Alors que l’indignation sociale et la colère populaire montent, face aux effets du capitalisme mondial et de la crise européenne, au moment où les Etats en faillite sont contraints à de terribles cures d’austérité ; alors que le projet d’une résistance politique à la violence prend en France des formes diverses, grèves, manifestations ou contestations, l’on s’interroge : non pas seulement pour formuler une critique et une riposte immédiates, pour répondre à l’urgence, mais pour envisager de nouvelles positivités, à la façon dont Marx demande, dans sa célèbre Onzième thèse sur Feuerbach, de « transformer » le monde social, et pas simplement de l’« interpréter ».
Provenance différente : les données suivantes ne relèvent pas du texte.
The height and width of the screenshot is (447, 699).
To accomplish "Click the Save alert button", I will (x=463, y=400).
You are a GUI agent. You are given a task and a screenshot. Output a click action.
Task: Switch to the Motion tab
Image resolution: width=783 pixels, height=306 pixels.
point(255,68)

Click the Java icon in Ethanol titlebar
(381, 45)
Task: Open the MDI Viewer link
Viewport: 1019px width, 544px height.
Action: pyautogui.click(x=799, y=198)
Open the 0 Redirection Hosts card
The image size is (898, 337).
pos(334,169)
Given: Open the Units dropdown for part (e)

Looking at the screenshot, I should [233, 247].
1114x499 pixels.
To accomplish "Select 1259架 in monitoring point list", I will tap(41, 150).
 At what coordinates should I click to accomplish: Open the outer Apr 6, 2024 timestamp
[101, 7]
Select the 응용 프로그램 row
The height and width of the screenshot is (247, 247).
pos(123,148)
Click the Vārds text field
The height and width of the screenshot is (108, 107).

Pour prendre la mesure des bouleversements en cours, le philosophe Jean-Luc Nancy publie un passionnant essai politique, Que faire ?, dans la suite directe de ses récents livres de réflexion sur l’Etat et la société, Vérité de la démocratie (2008) et Politique et au-delà (2011). Il s’agit, dans ce nouvel opus, de saisir ce qui est en train de se faire, selon ses propres termes : « Quelle mutation profonde est en train, quelle métamorphose décisive de l’histoire du monde ou des mondes (des plurivers cosmiques, poiétiques, praxiques, théoriques, spirituels). » Poursuivant le dialogue de longue date qu’il entretient avec Alain Badiou, Jacques Rancière et Etienne Balibar, Jean-Luc Nancy relance le débat sur les mutations de la démocratie, ancienne, classique, moderne et actuelle, et repère avec précision l’inflation historique du mot « politique ». L’enjeu de l’émancipation du peuple, son imprévu et son imprévisible, passe par l’analyse de la justice, de la cité, de la souveraineté et du commun. De Pascal à Derrida, en passant par Kant, Freud, Heidegger ou Althusser, Jean-Luc Nancy revient sur les aspects majeurs de la philosophie politique, pour refonder une compréhension de l’agir et du faire, dans le monde d’aujourd’hui.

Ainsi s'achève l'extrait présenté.